The plaintiff asserted that the provisions of the MMA exempting employers from accommodating registered users and prohibiting such users from bringing wrongful discharge or discrimination lawsuits against employers are unconstitutional and sought certification of the question to the Montana Supreme Court. The Ninth Circuit rejected this request because, it determined, the Montana Supreme Court already decided the issue. The MMA and the specific sections challenged by the plaintiff appropriately balance Montana’s legitimate state interest in regulating access to a controlled substance while avoiding entanglement with federal law, which classifies the substance as illegal.

Plaintiff Wins Summary Judgment Against Employer That Rescinded Job Offer Due to Positive Test

If federal law does not preempt state law on the issue of marijuana, then in certain states – like Connecticut – employers will be more susceptible to discrimination claims from marijuana users. In Noffsinger v. SSC Niantic Operating Company, the District of Connecticut granted summary judgment to a plaintiff-employee of Bride Brook Nursing & Rehabilitation Center who used medical marijuana to treat post-traumatic stress disorder (“PTSD”) and whose offer was rescinded for testing positive for THC during a post-offer drug screen. Plaintiff filed a discrimination claim under the Connecticut Palliative Use of Marijuana Act (“PUMA”), which makes it illegal for an employer to refuse to hire a person or discharge, penalize, or threaten an employee “solely on the basis of such person’s or employee’s status as a qualifying patient or primary caregiver.”

We covered a previous decision in this case, in which the court held that PUMA is not preempted by the federal Controlled Substance Act (“CSA”), the Americans with Disabilities Act, or the Food, Drug & Cosmetic Act (“FDCA”). The decision was notable then for being the first federal decision to hold that the CSA does not preempt a state medical marijuana law’s anti-discrimination provision, a departure from a previous federal decision in New Mexico.

In this recent decision, the District Court again considered whether PUMA was preempted by federal law. In ruling for the Plaintiff, the court rejected Bride Brook’s argument that its practices fall within an exception to PUMA’s anti-discrimination provision because they are “required by federal law or required to obtain federal funding.” Bride Brook argued that in order to comply with DFWA, which requires federal contractors to make a good faith effort to maintain a drug-free workplace, it could not hire plaintiff because of her failed pre-employment drug-test. The court was not persuaded, concluding that the DFWA does not require drug testing, nor does it prohibit federal contractors from employing people who use illegal drugs outside the workplace. The court noted that simply because Bride Brook’s zero-tolerance policy went beyond the requirements of the DFWA does not mean that hiring the plaintiff would violate the Act.

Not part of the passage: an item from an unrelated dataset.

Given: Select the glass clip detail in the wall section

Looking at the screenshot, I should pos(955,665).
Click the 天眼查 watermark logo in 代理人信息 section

The court also rejected Bride Brook’s argument that the federal False Claims Act (“FCA”) prohibits employers from hiring marijuana users because doing so would amount to defrauding the federal government. Because no federal law prohibits employers from hiring individuals who use medicinal marijuana outside of work, employers do not defraud the government by hiring those individuals.

Lastly, the court rejected the theory that PUMA only prohibits discrimination on the basis of one’s registered status and not the actual use of marijuana, as such a holding would undermine the very purpose for which the employee obtained the status.

What These Decisions Mean for Employers

These decisions are notable for the fact that the federal courts refused to find the state laws were preempted by federal law. Importantly, neither found that the DFWA preempts state law, which means that even federal contractors must be aware of and follow state law with respect to marijuana use by employees. Thus, in states in which employers may not discriminate against medical marijuana users – such as Connecticut – all employers must take care not to make adverse employment decisions based solely on off-duty marijuana use and, in certain states, must accommodate medical marijuana use. A majority of states and the District of Columbia now permit the use of medical marijuana; employers, including federal contractors, should be mindful of these statutes and consult with counsel to ensure their employment policies are compliant.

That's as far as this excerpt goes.